By S. Binodkumar Singh*

On July 26, 2016, nine militants were killed in ‘Operation Storm 26’ carried out by the Joint Forces including Special Weapons and Tactics (SWAT) personnel, the Rapid Action Battalion (RAB), the Detective Branch (DB) of the Police and the Dhaka Metropolitan Police (DMP), in capital Dhaka’s Kalyanpur area. One militant identified as Rakibul Hassan aka Reagan, purportedly a member of Daesh [Islamic State], was arrested from the area with bullet injuries. However, Inspector General of Police A.K.M. Shahidul Haque, who visited the encounter site, stated, “The detained person claims to be an IS member, but we think they are of the banned militant outfit Jama’atul Mujahideen Bangladesh (JMB).” On July 27, 2016, Police identified seven of the nine militants killed as Abdul Hakim Naym (33), Taj-ul-Haque Rashiq (25), Akifuzzaman Khan (24), Shazad Rouf (24), Motier Rahman (24), Abdullah (23) and Jobayer Hossain (20) after matching their fingerprints with those on their National Identification Cards. Most of them were from well to do families and were missing since January 2016. On July 28, 2016, the identity of the eight slain militant was established as Raihan Kabir aka Tarek, the Dhaka ‘region coordinator’ of JMB. He had reportedly trained the men who attacked the Holey Artisan café in Gulshan on July 2.

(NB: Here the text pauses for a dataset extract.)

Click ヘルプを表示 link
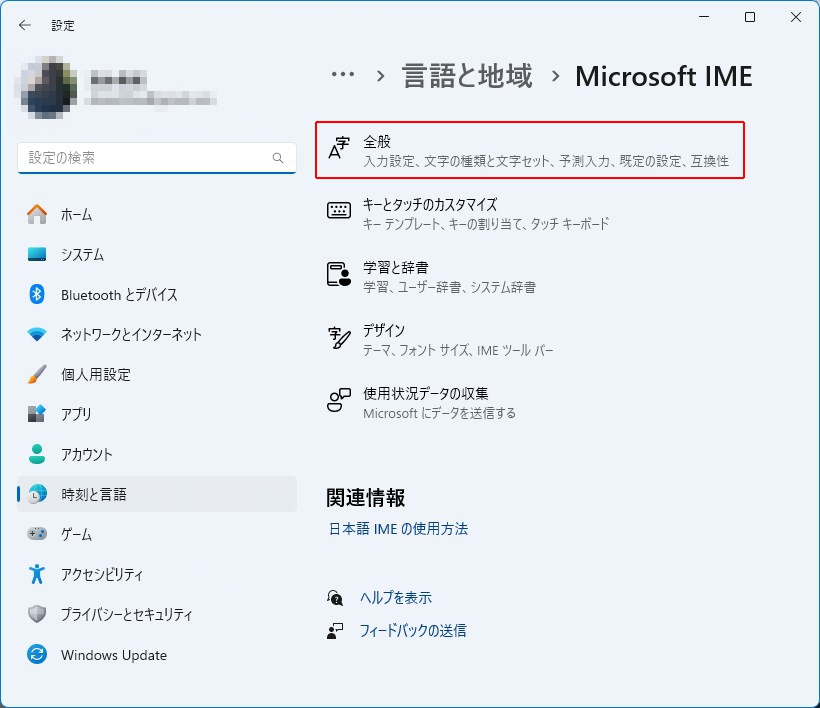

The July 2, 2016 incident, the first ever hostage crisis in the country in which 22 civilians including 18 foreigners and six Bangladeshis were slaughtered at Holey Artisan Bakery, a Spanish restaurant at the Gulshan diplomatic zone in Dhaka city, was also claimed by Daesh. On July 4, 2016, Police identified the five terrorists killed in the incident as Nibras Islam, Rohan Imtiaz, Meer Saameh Mubasher, Shafiqul Islam Ujjal and Khairul Islam Payel, all under 30 years of age. All five men had gone missing between three and six months before they reappeared at the site of the terror attack. Three of them came from affluent families in Dhaka and studied at top schools or universities, while two were from lower income families. On July 20, 2016, officers investigating the restaurant attack identified the coordinator of the operation as Rajib aka Shanta aka Adil, a mid-level JMB leader.

Disturbingly, a Government official who is working closely on the issue of terrorism, seeking anonymity, on July 9, 2016, disclosed that more than 100 young persons in the age group of the terrorists who attacked the Holey Artisan café in Dhaka, had gone missing since January 2015. Law enforcement agencies gathered this information from general diaries provided by Police Stations across the country, as well as from parents of missing persons who had contacted the Police since the Holey Artisan attack. Further, on July 19, 2016, the Rapid Action Battalion (RAB) published information on 261 missing youth from 39 Districts. Asking people to contact nearby RAB office if they have any information about those on the list, the elite crime buster also published photos of 50 in this list.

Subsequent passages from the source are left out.